Они прекрасно смотрелись вместе: она – в длинной черно-фиолетовой хламиде, высокая и худая, с иссиня-черным лицом, подсвеченным светящимися линиями под глазами и под нижней губой; он – в светлых джинсах, широкоплечий, мощный. Его лицо было покрыто серой шерстью, глаза он выбрал янтарно-желтые с длинными несокращающимися зрачками. Из-за сходства с медведем Сандра звала мужа «мой Винни».
– Джонни, отверни свою чудную рожу, ты мешаешь мне думать. А что это, собственно?
– Да я давно хотел написать серию работ по «Сильмариллиону» Толкина… Изменения масштаба мне там понравились: от невидимых звуков, создающих мир, к богам, потом к эльфам, полубогам и людям, пока ничего не останется, кроме сражающихся армий, лишенных героев.
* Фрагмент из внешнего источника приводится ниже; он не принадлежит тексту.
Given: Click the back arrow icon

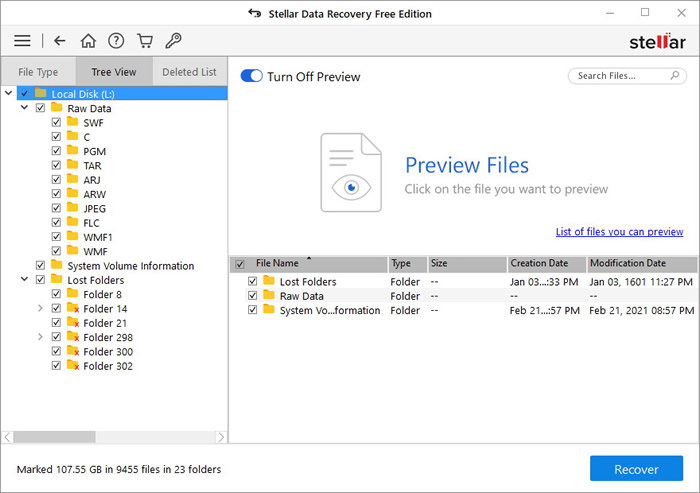Looking at the screenshot, I should click(60, 41).
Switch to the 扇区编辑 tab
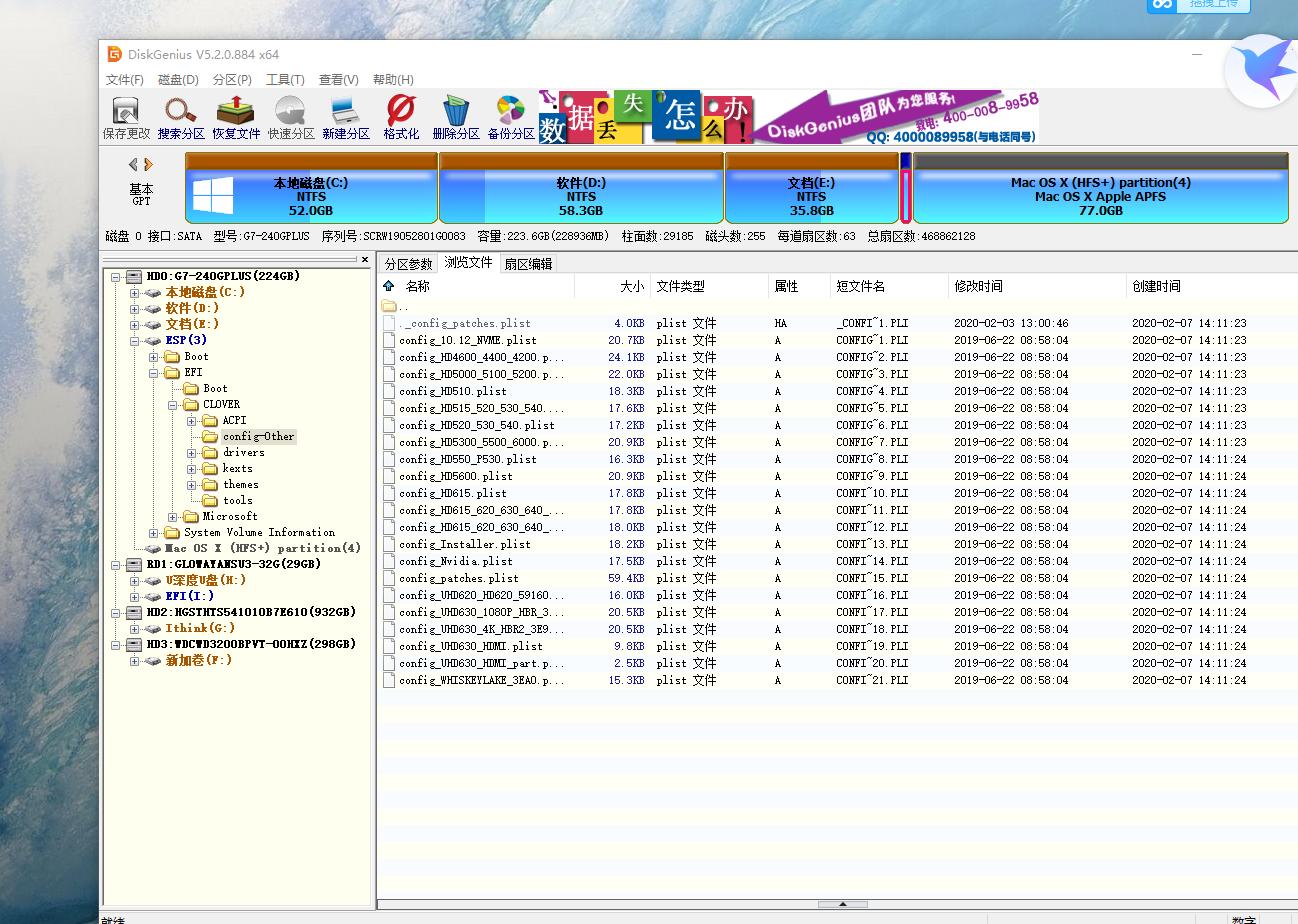The image size is (1298, 924). pos(528,264)
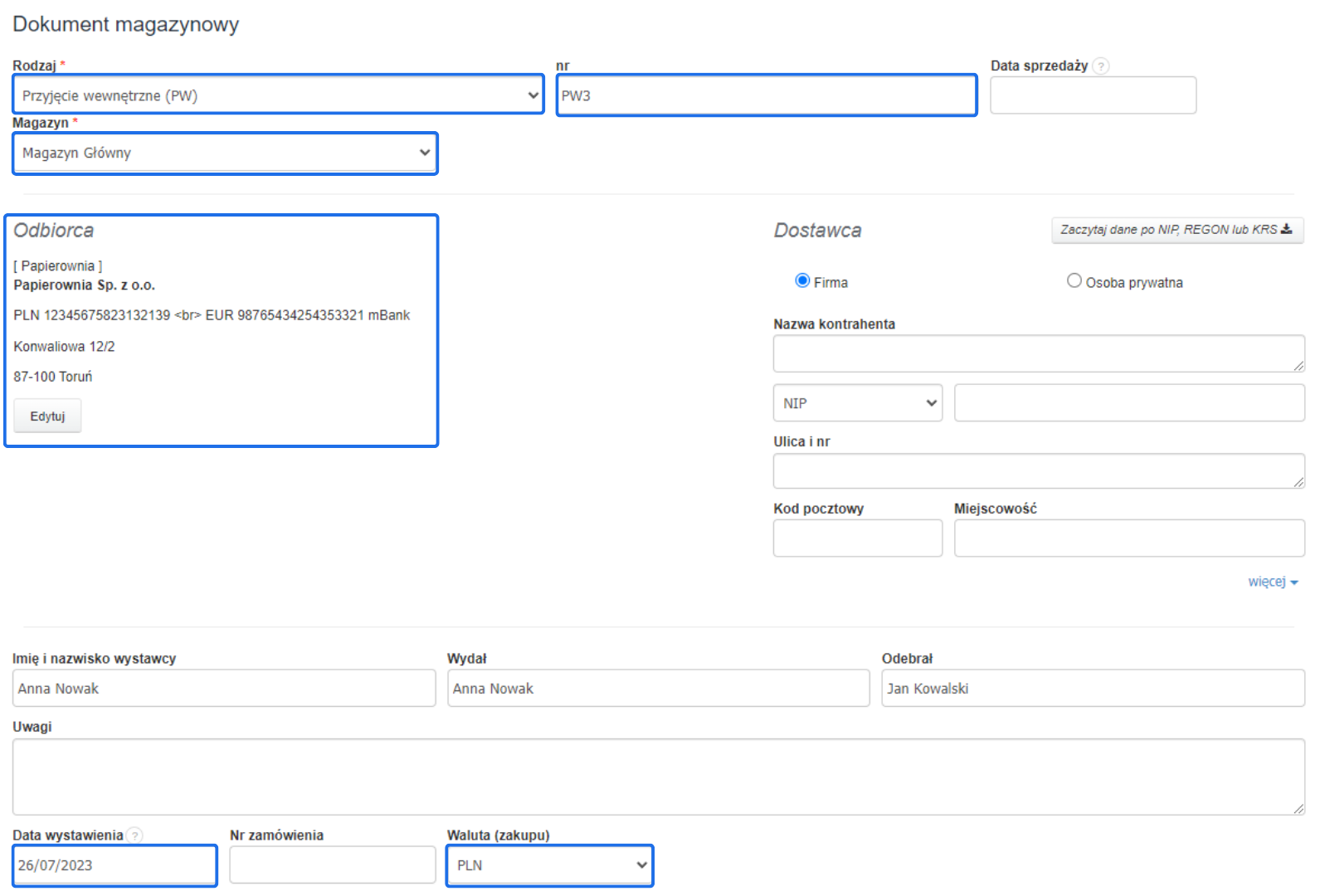The image size is (1320, 896).
Task: Click Zaczytaj dane po NIP, REGON lub KRS
Action: 1176,230
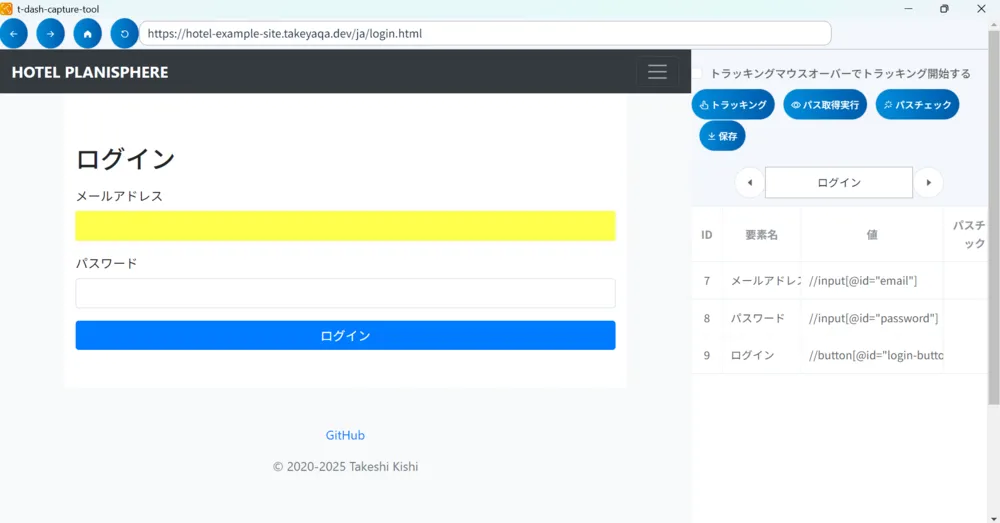Click the browser back arrow icon

pyautogui.click(x=13, y=33)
Вот, дошел до сотворения мира и не знаю, как все это должно выглядеть.
– Знаешь, Джон, у меня есть знакомый в галерее, покажи ему: может, вывесит твой «Сильмариллион»…
Знакомый Сандры оказался, конечно, «отличным парнем с творческим мышлением», что было видно невооруженным взглядом и за милю, поскольку он носил слоновью голову. Длинный хобот не мешал ему говорить. Видя мое замешательство (я встал в дверях, держа в руках большую папку с рисунками и обернутые плотной коричневой бумагой картины), Слон махнул мне рукой:
– Заходи… Правду Сандра сказала: у тебя жуткая рожа. Меня зовут Эл. Разворачивай работы и ставь сюда.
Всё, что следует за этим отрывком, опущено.